This hostility has forced adventurous Kenyan and Ugandan workers to look to Mogadishu. There are hundreds of them employed there now.

Secondly, several Somali businessmen and contractors have told me that Somalis are very enterprising, make very good traders and truckers, but have been corrupted by the prolonged crisis of the past 20 years and have a “lousy work ethic.”

They tell me they can’t employ fellow Somali to repair a road, or build a three-storey building that doesn’t fall over in a month. As a result, they are having to bring in workers from Ethiopia, Kenya and Sudan.

Thirdly, a few months ago the Kenya government issued a directive that all Somali refugees must return to the Dadaab camps. Over the years, several Somalis left the camp, set up businesses in Kenyan towns, and grew rich.

To do so, most partnered with Kenyans, as they didn’t want to expose themselves. With the recent directive, fear has spread among these refugees that their Kenyan partners could take advantage to rob them of their investments. So they are cashing in and shipping back to Mogadishu with bags full of money.
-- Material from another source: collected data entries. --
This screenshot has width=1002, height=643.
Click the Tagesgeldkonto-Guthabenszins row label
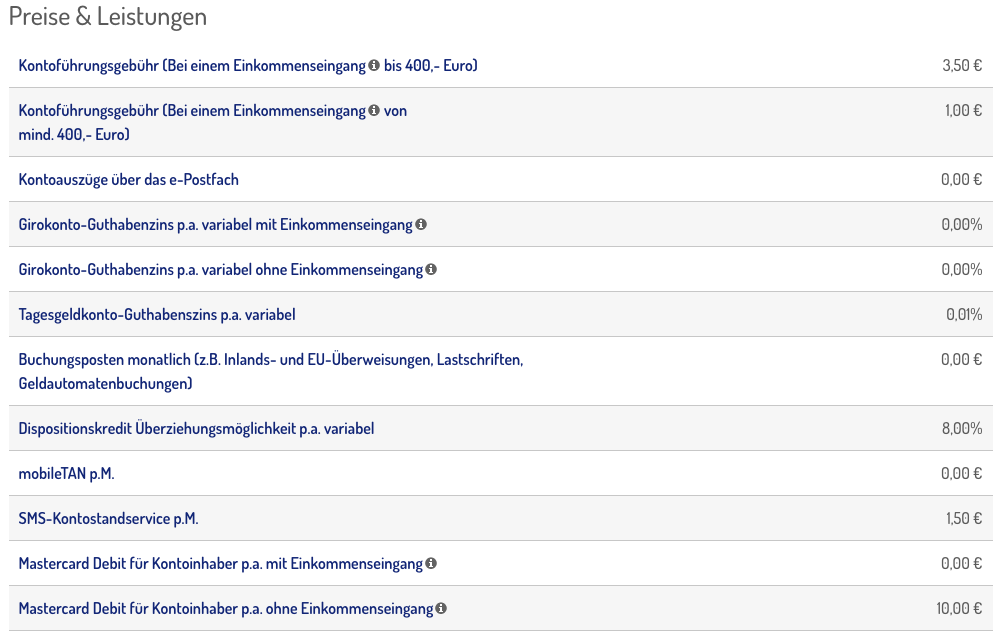[157, 315]
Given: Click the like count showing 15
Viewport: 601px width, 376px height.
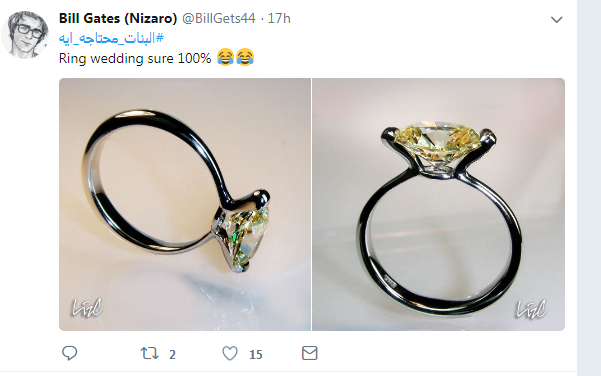Looking at the screenshot, I should [256, 355].
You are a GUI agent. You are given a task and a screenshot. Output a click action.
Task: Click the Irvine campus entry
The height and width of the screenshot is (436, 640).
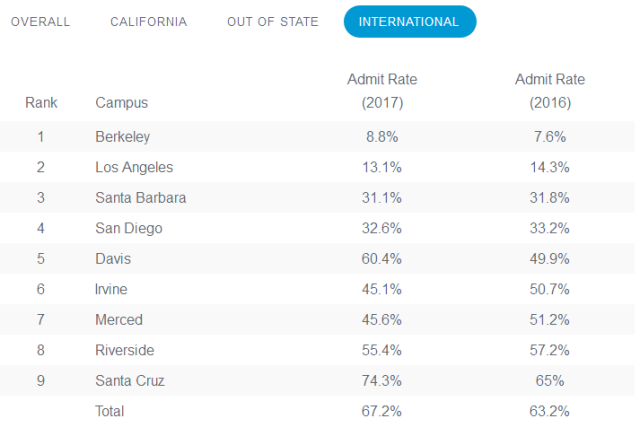(113, 289)
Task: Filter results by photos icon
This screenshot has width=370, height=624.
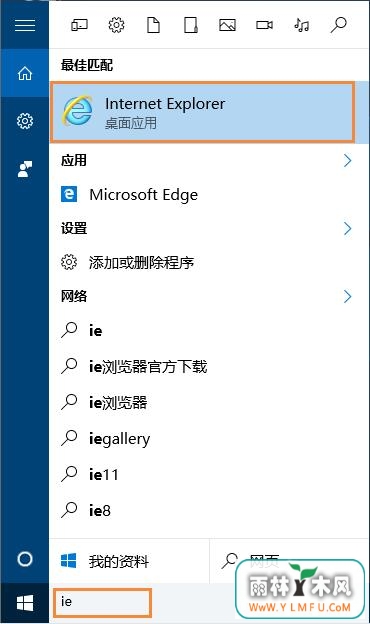Action: [227, 25]
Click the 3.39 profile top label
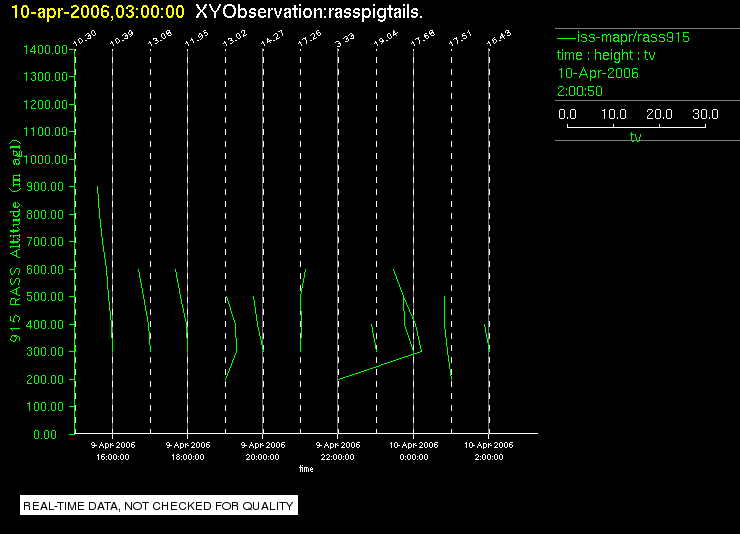The image size is (740, 534). pos(345,40)
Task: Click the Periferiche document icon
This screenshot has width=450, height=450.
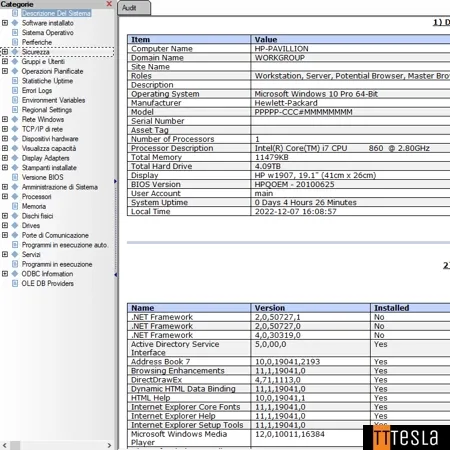Action: [15, 42]
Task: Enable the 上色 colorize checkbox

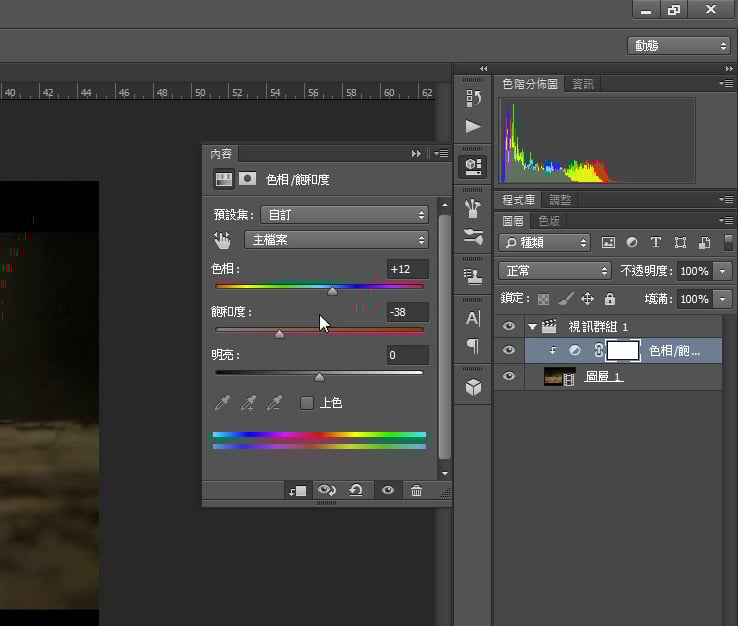Action: tap(307, 403)
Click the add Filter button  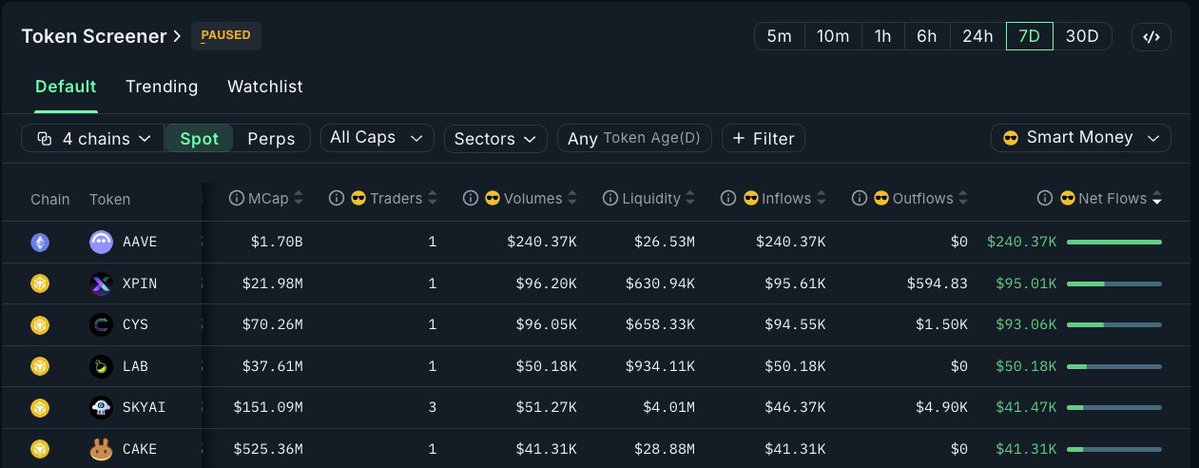tap(763, 139)
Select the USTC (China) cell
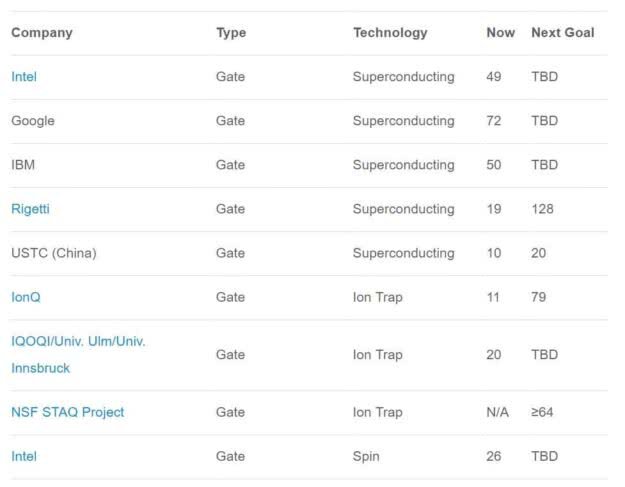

Similar movements have been seen in South Africa, where Somali traders are regularly targeted and beaten or robbed in xenophobic attacks.

A new confidence is beginning to stir among the Somalis. The Somalia Economic Forum is organising an investment conference in Nairobi starting June 12. Also, British Prime Minister David Cameron recently announced a Somalia economic conference for May.

In the past, all such meetings on Somalia were either peace or humanitarian conferences. It would have been a waste to hold an investment conference then. It would be a miss not to do so today.